The strong side of the book is to make these discussions and questions tangible on a human, personal level. To create the necessary constellations and situations, however, makes the narrative suffer, it feels staged. Lines that, if drawn with a delicate hand, could produce most accurate and deep portraits of the novel’s characters, come across as caricatures drawn with thick stage make-up. At least no one misses the point, so much I will give Greg Bear, so it’s okay he lets go of the sophistication of other brilliant authors in exchange for getting his core thoughts across.
So, the list of current philosophical topics in Biology (see above) dealt with in the book seems like the standard repertoire from a 2012 perspective. However, there was also the strange familiarity about this book that I mentioned. I realized a 100 pages or so into it – I saw this book the first time before I even went to university, if I remember correctly it might have been one of those mysterious but inaccessible books my father would read in English, maybe we even gave it to him as a birthday or Christmas present (in case you read this Josef, sorry I don’t remember the details). Being probably in grade 10 or so, I was repelled proper by the task of reading all this in English, a thought getting a nostalgic smile on my face nowadays. This memory, and the fact that in the book Germany was still separated in two parts (also kind of before my time), made me look at the initial publication date: 1985!
1985 – the year I was born. 4 years before the Berlin Wall fell, 1 year after The Terminator addressed the dangers of computerized warfare and the insanity of nuclear shields deployed in the Cold War. Those were the topics of those days – nuclear shields, computerization, a world divided into blocks of power. And there is this guy, Greg Bear, writing about – what – DNA computation? Swarm intelligence emerging from synthetic cellular machines? I needed to grow a little more than 26 years to now see these topics touted by the current hot shots in Systems Biology, while they have been written about already the year I was born.
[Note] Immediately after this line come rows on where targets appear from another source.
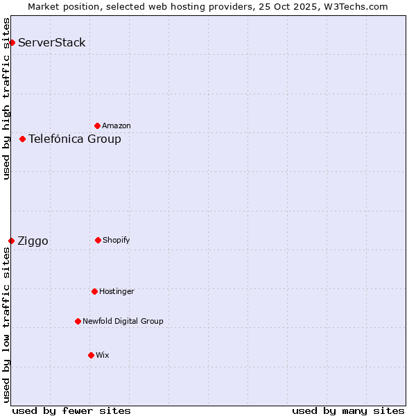Click the Telefónica Group red marker
Viewport: 416px width, 416px height.
(x=22, y=139)
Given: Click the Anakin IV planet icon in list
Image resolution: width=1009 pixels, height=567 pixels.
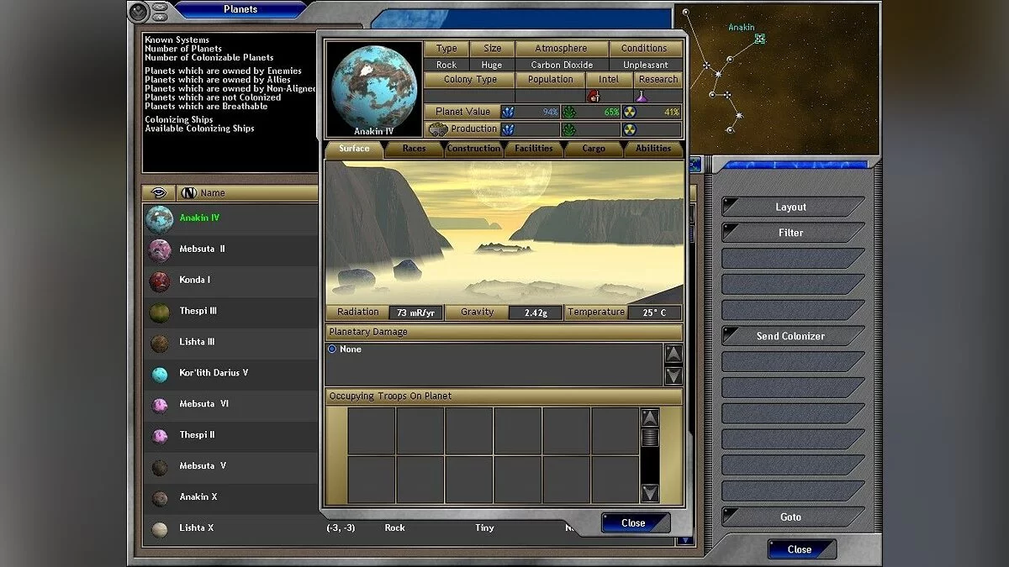Looking at the screenshot, I should point(159,219).
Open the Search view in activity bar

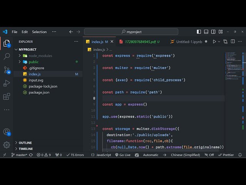7,57
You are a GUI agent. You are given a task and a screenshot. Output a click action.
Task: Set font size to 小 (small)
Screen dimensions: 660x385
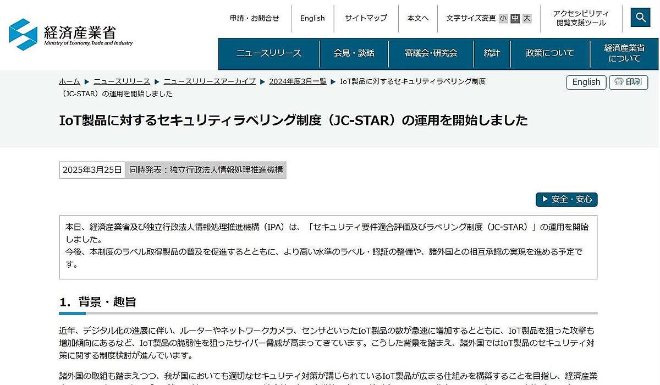pyautogui.click(x=503, y=19)
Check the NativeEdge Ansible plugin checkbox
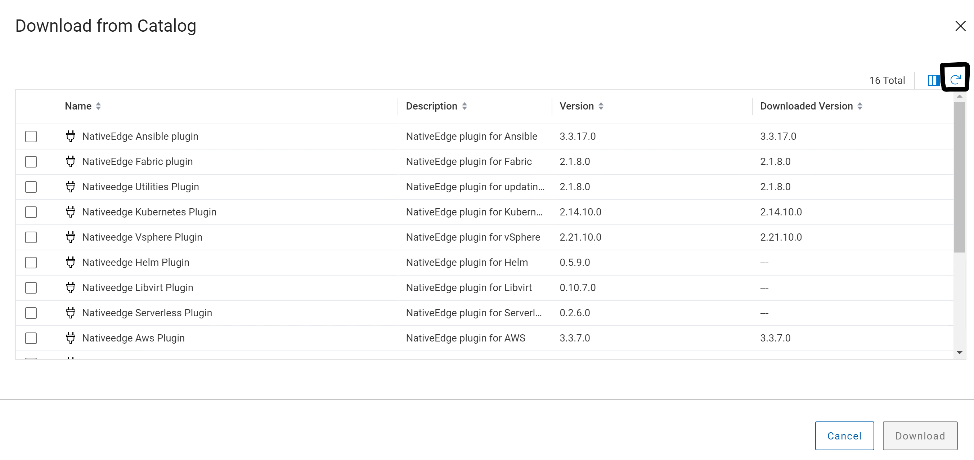The height and width of the screenshot is (460, 974). pyautogui.click(x=31, y=136)
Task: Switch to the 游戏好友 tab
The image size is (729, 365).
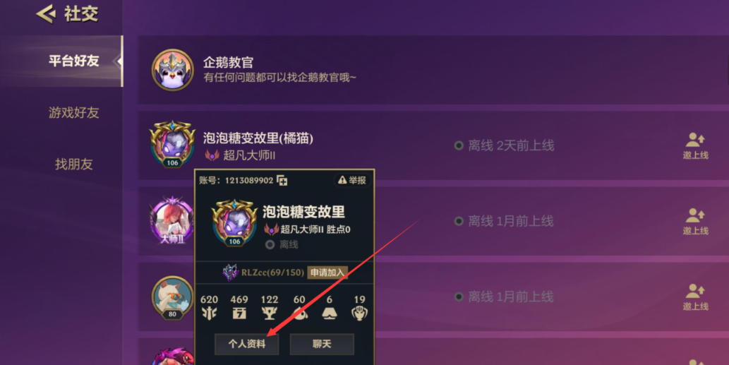Action: click(x=74, y=112)
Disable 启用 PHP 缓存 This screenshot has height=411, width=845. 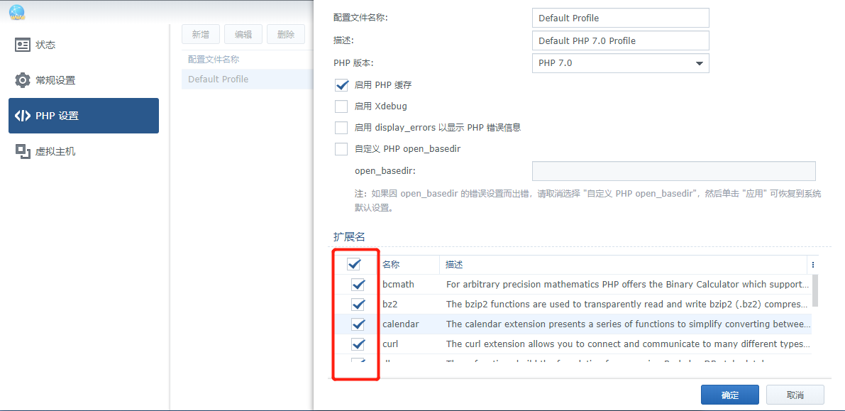[341, 84]
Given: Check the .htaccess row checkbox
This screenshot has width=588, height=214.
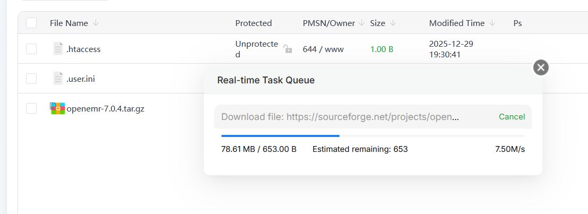Looking at the screenshot, I should pyautogui.click(x=31, y=49).
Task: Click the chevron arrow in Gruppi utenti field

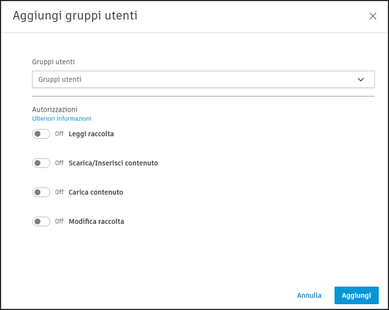Action: point(361,79)
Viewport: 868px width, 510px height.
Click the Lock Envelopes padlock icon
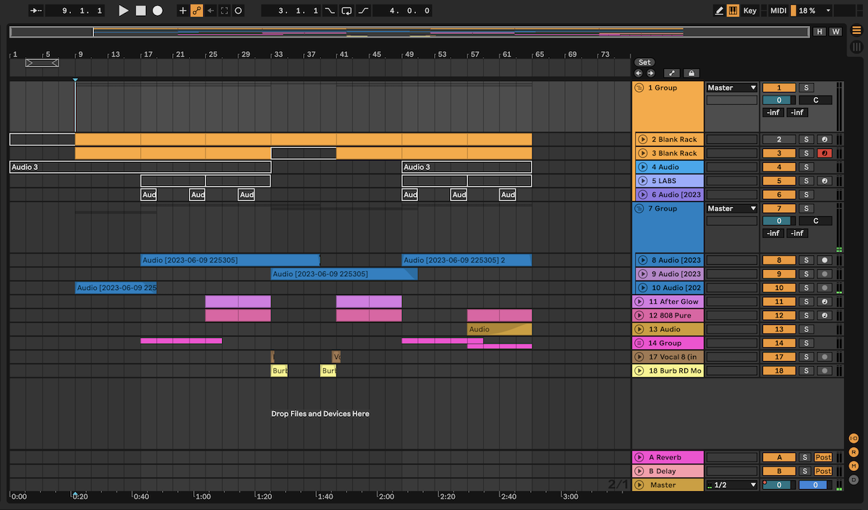[x=691, y=73]
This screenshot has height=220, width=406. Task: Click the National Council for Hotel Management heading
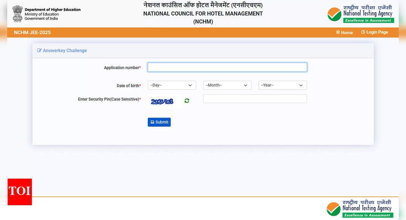click(x=203, y=14)
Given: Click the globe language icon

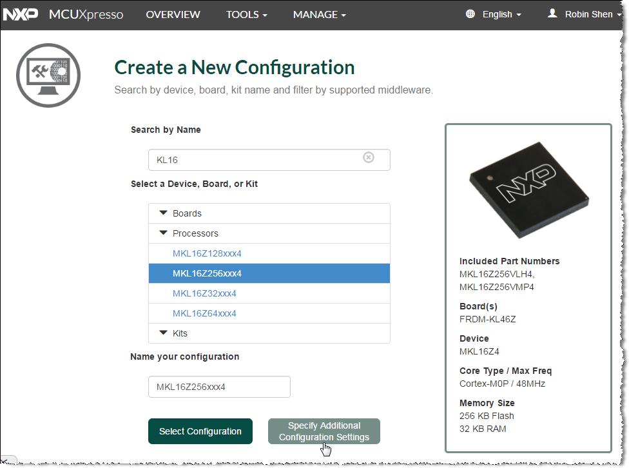Looking at the screenshot, I should (470, 14).
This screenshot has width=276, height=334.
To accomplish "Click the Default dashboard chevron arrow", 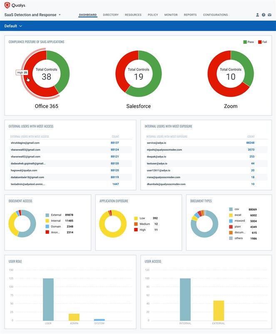I will pos(21,26).
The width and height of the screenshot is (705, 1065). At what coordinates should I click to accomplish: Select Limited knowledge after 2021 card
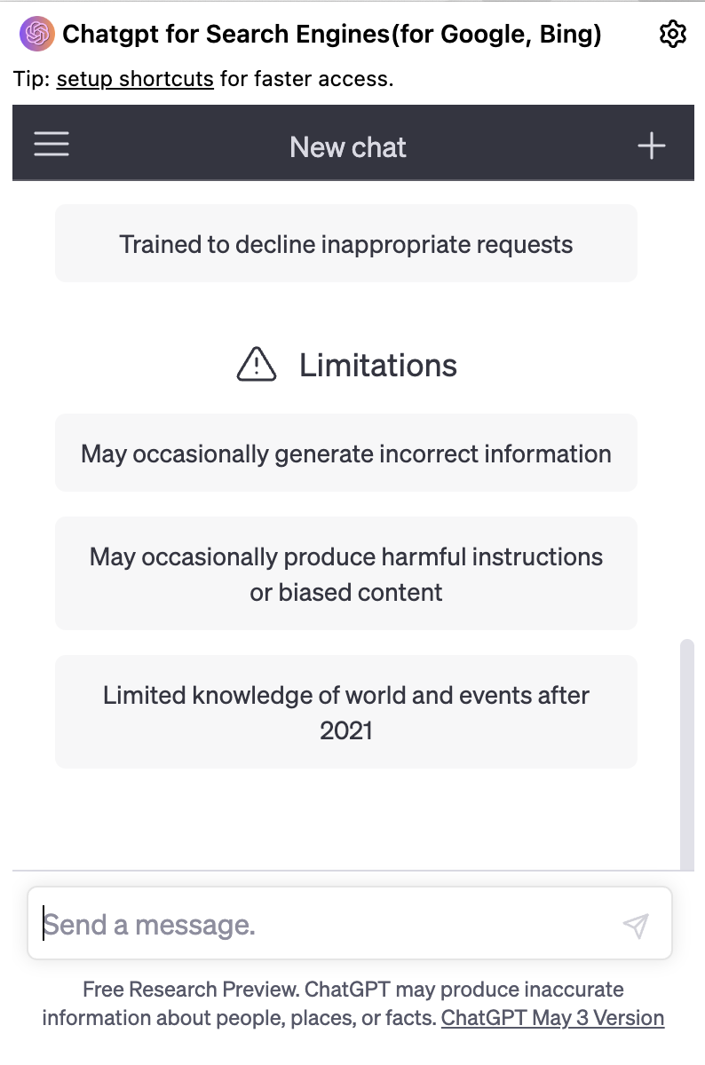[346, 712]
That was a moment of closure, and a moment of awe. I (probably) once gave my father due to his assumed interest in the topics, grow older and find my way into biology, and now find the current topics of my “new” discipline explained in a book published the year I was born. What this means? I do not ultimately know, but I found Bear’s foresight remarkable, remarkable enough to write about this otherwise staple-quality novel. Maybe it mirrors a strange meeting point my father once mentioned – him a trained sociologist, me a trained physicist, both of us finally working in the life sciences. Maybe it mirrors my own coming of age – still believing that the above ethical questions of biology are the current ethical challenges to our ever-progressing societies, while I am just clinging to old problems.
While there is a strange pleasure in reading old Science Fiction that projected into our now, maybe, just maybe, I should for once read something that won a Hugo or a Nebula in this, and not in the last century.